On 21 September 1962, Monique Ackroyd successfully completed the first issue of The Bulletin. Created in the basement of her Uccle home, it was 8 pages and cost 5 Belgian francs. The publication was greeted enthusiastically by the English-speaking community: by the second issue, it had grown to 12 pages. Although things were going well with The Bulletin, it wasn't until 1967 with the move of NATO headquarters from Paris to Brussels that readership really took off. With a new office in Uccle, the magazine's circulation grew and the number of pages doubled to 48. By 1969, circulation had grown to 3,000, enabling yet another relocation of The Bulletin office to the Sablon area, above the Vieux St. Martin restaurant.

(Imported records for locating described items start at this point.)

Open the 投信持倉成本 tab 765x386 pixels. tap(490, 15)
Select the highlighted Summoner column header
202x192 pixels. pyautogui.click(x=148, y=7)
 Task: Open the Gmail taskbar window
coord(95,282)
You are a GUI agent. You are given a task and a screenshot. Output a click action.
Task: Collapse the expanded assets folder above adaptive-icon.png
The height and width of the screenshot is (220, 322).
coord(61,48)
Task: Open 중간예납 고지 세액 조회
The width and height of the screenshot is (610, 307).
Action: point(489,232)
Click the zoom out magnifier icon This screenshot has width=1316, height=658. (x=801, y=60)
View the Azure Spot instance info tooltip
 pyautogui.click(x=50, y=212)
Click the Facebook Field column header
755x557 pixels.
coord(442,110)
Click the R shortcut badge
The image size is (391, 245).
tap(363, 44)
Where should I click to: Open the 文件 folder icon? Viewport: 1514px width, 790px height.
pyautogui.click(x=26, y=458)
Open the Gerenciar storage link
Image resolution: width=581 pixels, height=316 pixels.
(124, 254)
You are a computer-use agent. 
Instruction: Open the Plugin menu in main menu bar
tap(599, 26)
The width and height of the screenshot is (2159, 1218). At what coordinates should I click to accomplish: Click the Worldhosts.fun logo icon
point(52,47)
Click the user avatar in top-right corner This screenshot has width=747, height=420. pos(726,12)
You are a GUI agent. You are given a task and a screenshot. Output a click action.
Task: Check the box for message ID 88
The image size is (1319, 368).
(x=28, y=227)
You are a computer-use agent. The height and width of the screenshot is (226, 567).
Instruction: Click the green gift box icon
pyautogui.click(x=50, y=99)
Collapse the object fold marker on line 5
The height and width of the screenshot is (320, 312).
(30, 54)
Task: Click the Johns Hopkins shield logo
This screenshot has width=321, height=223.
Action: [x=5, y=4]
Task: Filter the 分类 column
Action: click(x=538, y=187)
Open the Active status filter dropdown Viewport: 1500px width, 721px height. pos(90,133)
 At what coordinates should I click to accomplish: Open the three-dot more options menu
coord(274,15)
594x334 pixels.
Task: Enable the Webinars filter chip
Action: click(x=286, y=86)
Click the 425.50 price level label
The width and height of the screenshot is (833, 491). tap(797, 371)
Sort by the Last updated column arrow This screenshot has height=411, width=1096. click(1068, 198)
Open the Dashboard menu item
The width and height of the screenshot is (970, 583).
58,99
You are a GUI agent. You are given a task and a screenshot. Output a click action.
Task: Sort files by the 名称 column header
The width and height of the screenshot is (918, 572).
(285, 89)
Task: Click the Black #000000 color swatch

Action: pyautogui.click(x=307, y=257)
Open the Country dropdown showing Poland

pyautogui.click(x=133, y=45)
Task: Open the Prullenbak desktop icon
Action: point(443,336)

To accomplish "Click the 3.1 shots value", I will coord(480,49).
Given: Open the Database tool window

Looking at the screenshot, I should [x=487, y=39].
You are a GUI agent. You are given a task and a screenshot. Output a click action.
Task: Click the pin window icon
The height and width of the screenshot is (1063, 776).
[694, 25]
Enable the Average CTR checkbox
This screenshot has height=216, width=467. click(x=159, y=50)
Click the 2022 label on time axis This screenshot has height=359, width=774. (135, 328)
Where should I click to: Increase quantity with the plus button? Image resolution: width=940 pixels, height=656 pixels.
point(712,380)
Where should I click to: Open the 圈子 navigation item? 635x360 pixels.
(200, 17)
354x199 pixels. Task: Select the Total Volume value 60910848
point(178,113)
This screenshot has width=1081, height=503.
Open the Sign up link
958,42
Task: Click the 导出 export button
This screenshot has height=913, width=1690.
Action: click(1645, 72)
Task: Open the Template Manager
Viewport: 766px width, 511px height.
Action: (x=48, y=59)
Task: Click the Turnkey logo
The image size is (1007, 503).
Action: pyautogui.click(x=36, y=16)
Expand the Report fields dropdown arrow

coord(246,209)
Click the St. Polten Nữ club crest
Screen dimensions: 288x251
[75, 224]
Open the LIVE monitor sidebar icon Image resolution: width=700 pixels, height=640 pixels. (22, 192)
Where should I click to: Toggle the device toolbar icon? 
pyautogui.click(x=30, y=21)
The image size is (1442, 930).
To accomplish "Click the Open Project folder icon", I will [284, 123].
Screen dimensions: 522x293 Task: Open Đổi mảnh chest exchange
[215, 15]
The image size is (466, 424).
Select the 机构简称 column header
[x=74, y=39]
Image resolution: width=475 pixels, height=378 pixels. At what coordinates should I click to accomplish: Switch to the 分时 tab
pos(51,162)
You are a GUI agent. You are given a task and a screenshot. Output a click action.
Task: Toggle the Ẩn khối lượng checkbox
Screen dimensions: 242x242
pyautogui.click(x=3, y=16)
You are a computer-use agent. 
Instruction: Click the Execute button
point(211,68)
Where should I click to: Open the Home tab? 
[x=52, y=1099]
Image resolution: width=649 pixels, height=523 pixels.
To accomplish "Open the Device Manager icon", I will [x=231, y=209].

In 1971, one of The Bulletins freelance writers, Sunday Times journalist John Lambert, encouraged by the then editor, Aislinn Dulanty, decided to launch a campaign to ban traffic in the Grand-Place. A petition resulted in a partial success in March 1971, when drivers were banned from parking, but through traffic was still allowed. The Bulletin kept fighting. The staff organized a protest picnic held on 25 June. "Bring your children, your grandmother, your umbrella (just in case)," urged the posters. The response was sensational, and hugely successful.

Due to such positive campaigns as well as the expansion of the EEC and expatriate community in Brussels, Ackroyd Publications launched What's On, an entertainment guide, in 1975. Three years later, the growing company moved into new offices, located on Avenue Louise.

The Bulletin was on a roll in the 1980s. It was a recognized publication, producing serious journalism that reflected the changing urban scene. It had Cleveland Moffett's reflective Rambler columns covering many aspects of urban life, Dick Leonard explaining the nuances of Belgian politics and Geoff Meade's wry stories on living in Belgium with his Meadelets and catlets. By 1986, its cash flow was healthy enough to pay for a smart corner mansion on Avenue Molière.

In the 1990s there was a change of editor, from Aislinn Dulanty to her daughter, Brigid Grauman. The Bulletin continued its successful ascent by recruiting new journalists, and launching several titles, including a design magazine called Look and an inflight magazine for the Belgian national airline Sabena.

Between 1992 and 1994, The Bulletin reported on a campaign led by expats of differing nationalities against BBC's Radio 4. It was thought that the service was to be stopped, causing outrage amongst its listeners. Even though the true situation came to light as being just a switch from long waves to FM, a protest organization was still founded. North Europe Save Radio 4 sent petitions and faxes until BBC agreed to keep the programme on long wave.

In 2007, Ackroyd Publications was acquired by Corelio, the Flemish media group now known as Mediahuis that publishes several Belgian dailies in both Dutch and French. Derek Blyth then became editor-in-chief. In 2011, Deborah Forsyth became acting editor-in-chief, followed later in the year by Tamara Gausi as editor-in-chief.

In 2012, The Bulletin announced it was printing its final edition in July of that year. This was stated in a letter to subscribers that offered a refund for those who had signed up to a longer term subscription. The announcement stated that due to changes in the market, including the role played by the internet, The Bulletin would no longer be a printed magazine but would continue as an online publication. This online publication was previously an offshoot of The Bulletin called xpats.com. Since then, The Bulletin has continued to publish a quarterly print edition.

In 2022, The Bulletins 60th anniversary year, the title was acquired by Bulletin Media SRL, a company led by previous editor-in-chief, Sarah Crew, who assumed the role of publisher-editor. Under new independent ownership, The Bulletin announced that it would "reinforce its role as a community-focused source of news and information".